Wanita itu mati-matian menjodohkan Kikuji dengan anak gadis Inamura
bernama Yukiko yang digambarkan cantiknya bukan main. Awalnya, Kikuji senang
belaka dijodohkan dengan Yukiko. Siapa, sih, bujangan yang tidak senang
dijodohkan dengan gadis cantik? Sayangnya, seiring waktu, perjodohan itu tidak
menampakkan tanda-tanda keberhasilan. Meski demikian, tidak ada tanda-tanda
bahwa wanita itu menyerah dengan perjodohan yang dilakukannya.
Wanita itu bernama Kurimoto Chikako. Dia adalah wanita cantik
malang yang tidak berani menikah karena ada tahi lalat besar yang menempel di
dadanya. Tepatnya pada payudaranya. Tahi lalat itu meliputi separuh payudara
kiri dan melekap hingga belahan dada; besarnya secakupan telapak tangan.
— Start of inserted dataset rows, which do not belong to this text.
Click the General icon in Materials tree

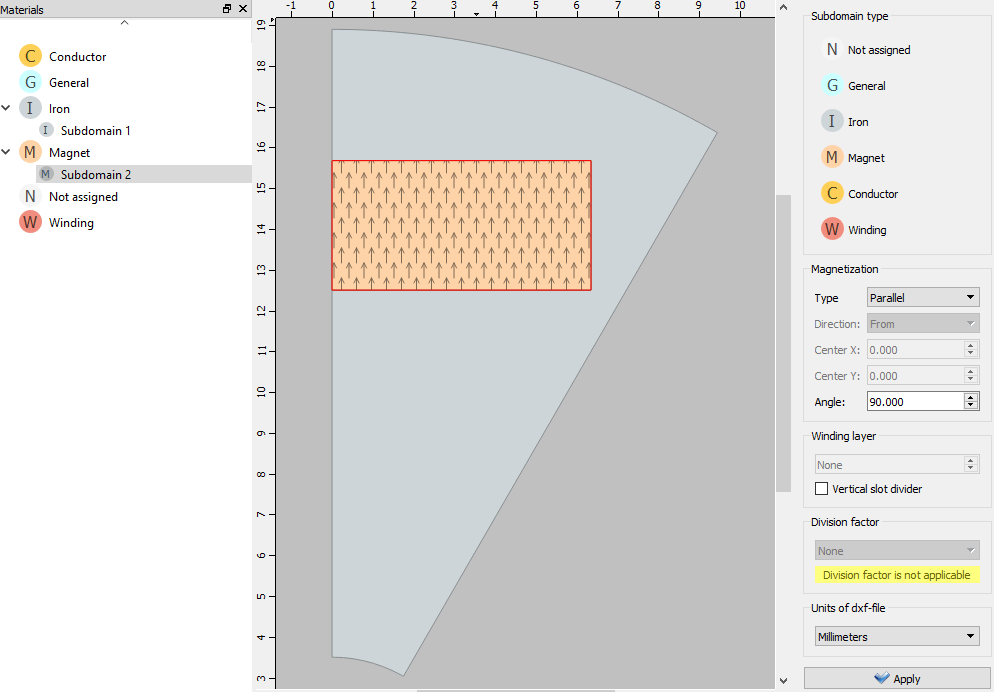point(30,83)
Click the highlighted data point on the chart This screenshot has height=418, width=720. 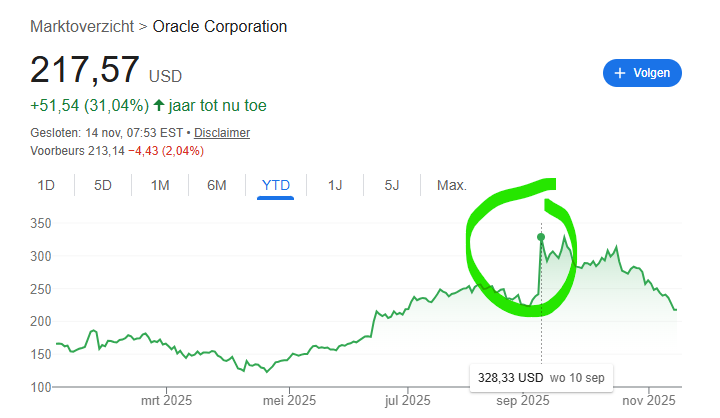(541, 237)
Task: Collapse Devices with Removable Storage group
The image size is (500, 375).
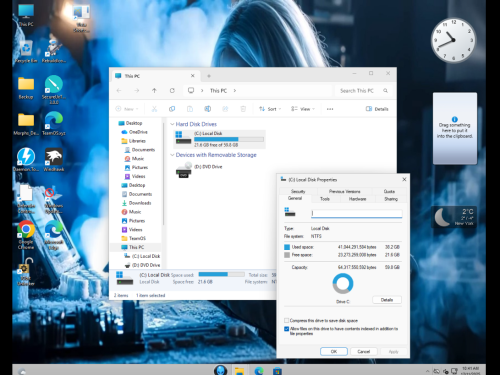Action: click(x=172, y=155)
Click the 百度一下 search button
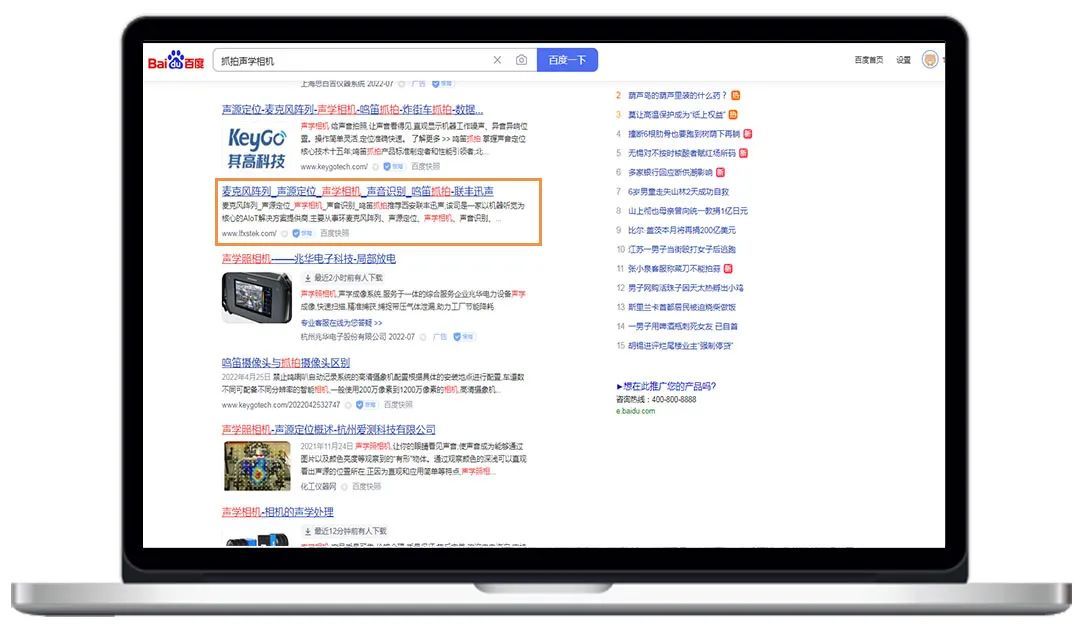This screenshot has height=628, width=1080. coord(567,60)
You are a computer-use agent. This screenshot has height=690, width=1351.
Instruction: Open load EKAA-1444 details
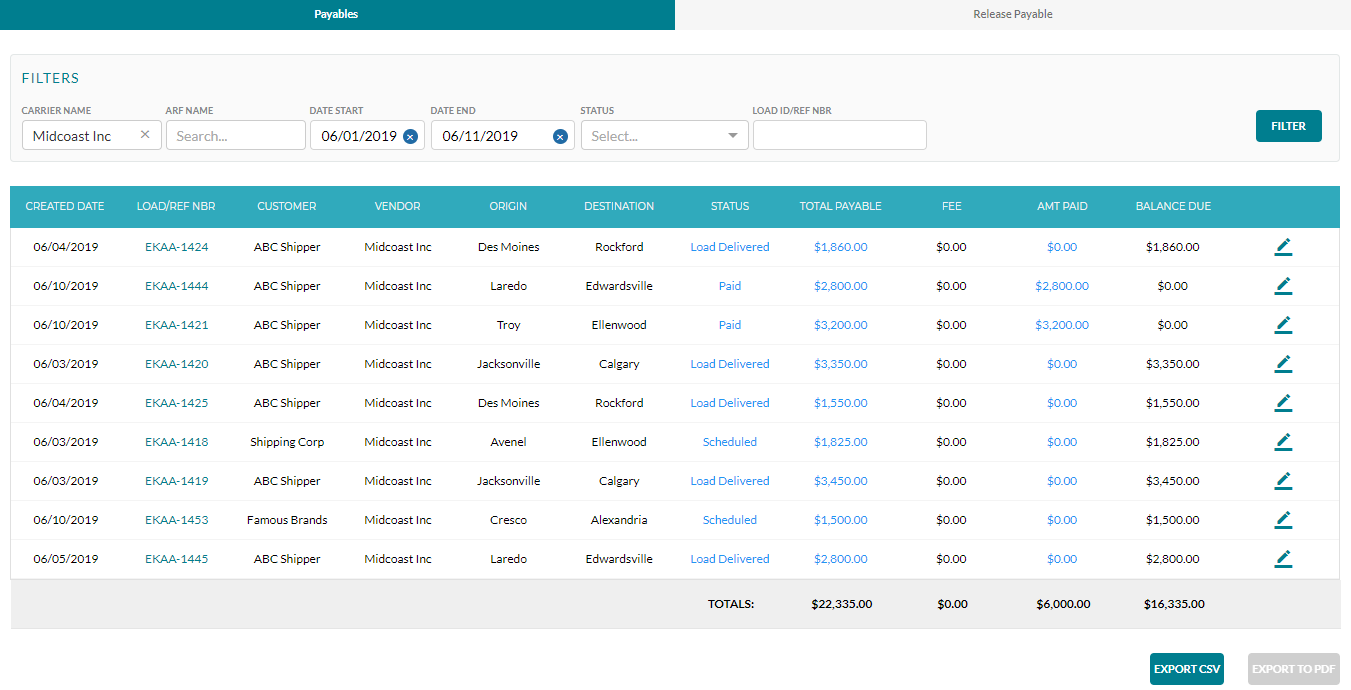(x=176, y=285)
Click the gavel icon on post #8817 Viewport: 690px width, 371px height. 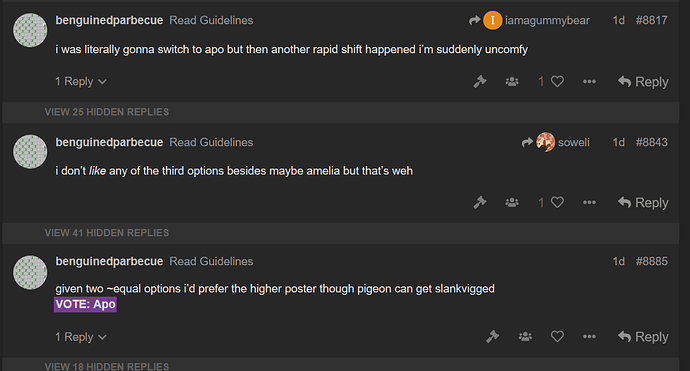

Ayah Kikuji menjadikan Kurimoto sebagai gundiknya agar Kurimoto tidak
kesepian sepanjang hidupnya yang tanpa laki-laki. Fakta bahwa Kurimoto adalah
kawan baik istrinya, tak mencegah ayah Kikuji menjadikannya gundik. Setelah
ayah dan ibu Kikuji meninggal, Kurimoto menyimpan rasa bersalah tiada ujung karena
menganggap dia penyebab semua itu.
Perasaan manusia, apapun bentuknya sebenarnya adalah mekanisme
umpan balik alami yang memberitahu kita apakah suatu hal benar atau salah untuk
kita—tidak kurang, tidak lebih. Akan menjadi masalah jika perasaan dinilai
terlalu tinggi atau terlalu rendah. Dengan kata lain ditanggapi terlalu
berlebihan atau diremehkan.
Dalam buku ini, banyak sekali konflik yang terjadi lantaran sebuah perasaan
terlalu diremehkan oleh satu pihak namun ditanggapi secara berlebihan oleh
pihak lain. Seperti ketika Kikuji akhirnya terjebak hubungan inses dengan Ny.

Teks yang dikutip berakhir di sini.